Baltimore County voters did not go gently to the polls four years ago. They were an angry bunch in 1990 -- mad about taxes they felt were too high, development they considered out of control and incumbent politicians they viewed as arrogant. Many rascals were thrown out.

This summer, with the Sept. 13 primary less than a week away, the county electorate is a lot more mellow. Perhaps too mellow, if the paltry turnouts at 1994 candidate forums are any indication. The irony, though, is that next Tuesday's elections are as worthy of Baltimore County voters' interest and involvement as any in recent memory.

A whopping 350-plus county candidates have filed for local, state and federal offices, from Congress to central committee. New legislative boundaries have created competitive contests, such as the one between state senators Paula Hollinger and Janice Piccinini of the new 11th district. Close Senate battles also have been pitched in the 8th, 10th and 12th districts (the new 10th being the county's first black-majority district.) Up to four viable contenders want Helen Bentley's old congressional seat.
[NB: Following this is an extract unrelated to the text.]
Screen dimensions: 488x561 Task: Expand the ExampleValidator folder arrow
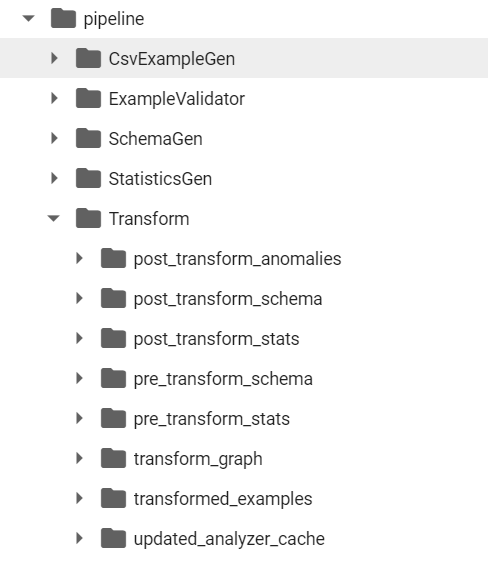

Meanwhile, the ascendant Republican Party has registered more voters and fielded more candidates in the county than ever before.

Yet, with so much happening on the local political scene, election officials predict a turnout of no better than 30 percent for the primary. Many voters wave off the county races as being less important than national or statewide elections. The fact is that local elected representatives -- the county executive, your county councilperson, state senator and delegate -- have a greater impact on your everyday life than do the president or your congressperson. They decide whether a school gets built in your community or whether your library branch's hours have to be cut back. They decide if the cow pasture next door can be rezoned for a factory. They are responsible for patching potholes and making sure police protection is sufficient to let you feel secure in your own back yard.

Primary elections always get short shrift from voters, even in presidential years. But citizens can't complain about the quality of their representation if they aren't willing to invest the time and energy to make sure the best candidates succeed. The primary is a crucial part of that process.

And if voters can't work up any enthusiasm for local races as interesting as those in Baltimore County this year -- well, that is something else to get angry about.